MACHINE NAME = WEB 2

Achieving graduation with momentum through the development of productive capacities

The development path a least developed country (LDC) follows to achieve the eligibility criteria for graduation has important implications for the challenges and vulnerabilities they face after graduation, as well as the means they have at their disposal to address them.

The dynamics that drive LDCs to achieve graduation also impacts their performance on graduation. UNCTAD maintains that a country’s development process continues indefinitely beyond graduation, and its subsequent success critically depends on the foundations it was able to build during graduation.
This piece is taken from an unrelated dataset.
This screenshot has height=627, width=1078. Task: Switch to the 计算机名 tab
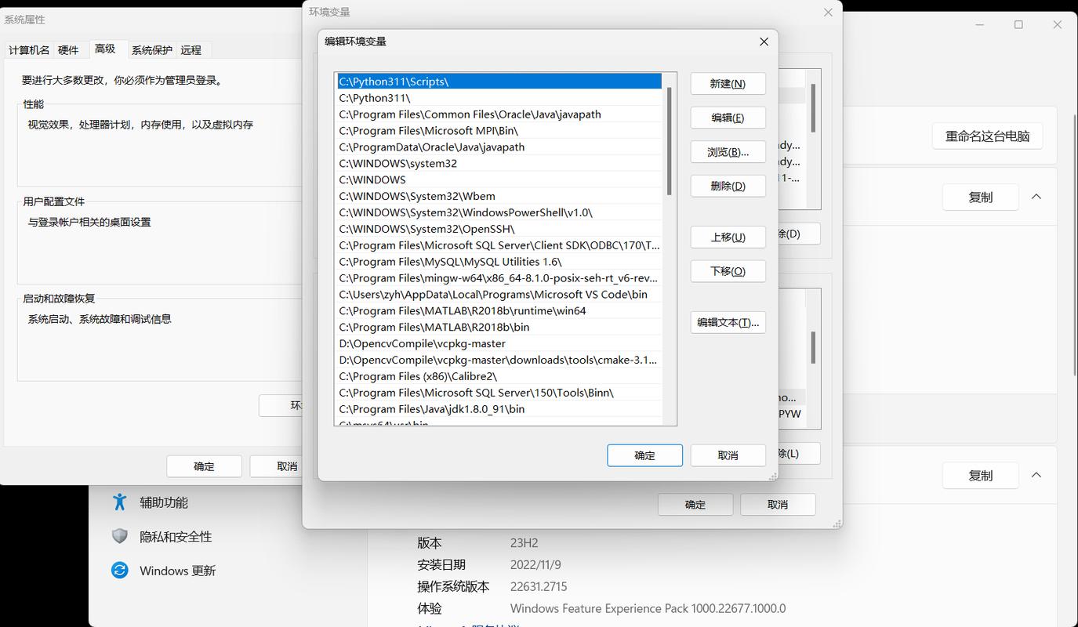28,49
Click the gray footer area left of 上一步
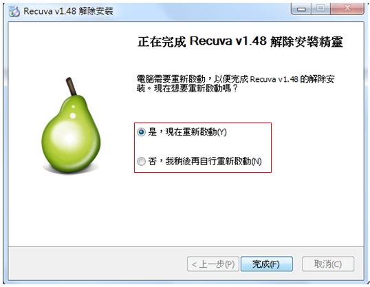 tap(98, 264)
How graduation is achieved is thus as important as when it is achieved.

Graduating LDCs need a new strategy to enable them to achieve graduation on a sustainable basis, and with an economic and developmental base for continued development, or ‘graduation with momentum’. The key feature of this graduation strategy is to bridge the pre- and post-graduation development processes to create sustainable graduation and continuity in the development trajectory beyond graduation.
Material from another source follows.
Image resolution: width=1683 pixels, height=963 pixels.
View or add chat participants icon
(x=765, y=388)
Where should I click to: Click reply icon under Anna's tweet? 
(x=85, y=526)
To this end, this paper proposes two key adjustments to the current conceptualization of graduation strategies, namely:

  • The introduction of a policy framework to help refocus the objectives and strategic direction of the graduation strategy.

  • A new timeframe for the implementation of the strategy.

Achieving this entails the design of long-term catch-up strategies to build the capabilities that graduating LDCs need to achieve ‘graduation with momentum’ and catch up with other developing countries (ODCs).

This can be achieved by transforming the smooth transition strategy from its current narrow perspective as a short-term post-graduation plan for the utilization of international support mechanisms (ISMs), into a ‘long-term’ and broad-based strategy to expand the productive capacities of graduating countries with a view to achieving ‘graduation with momentum’.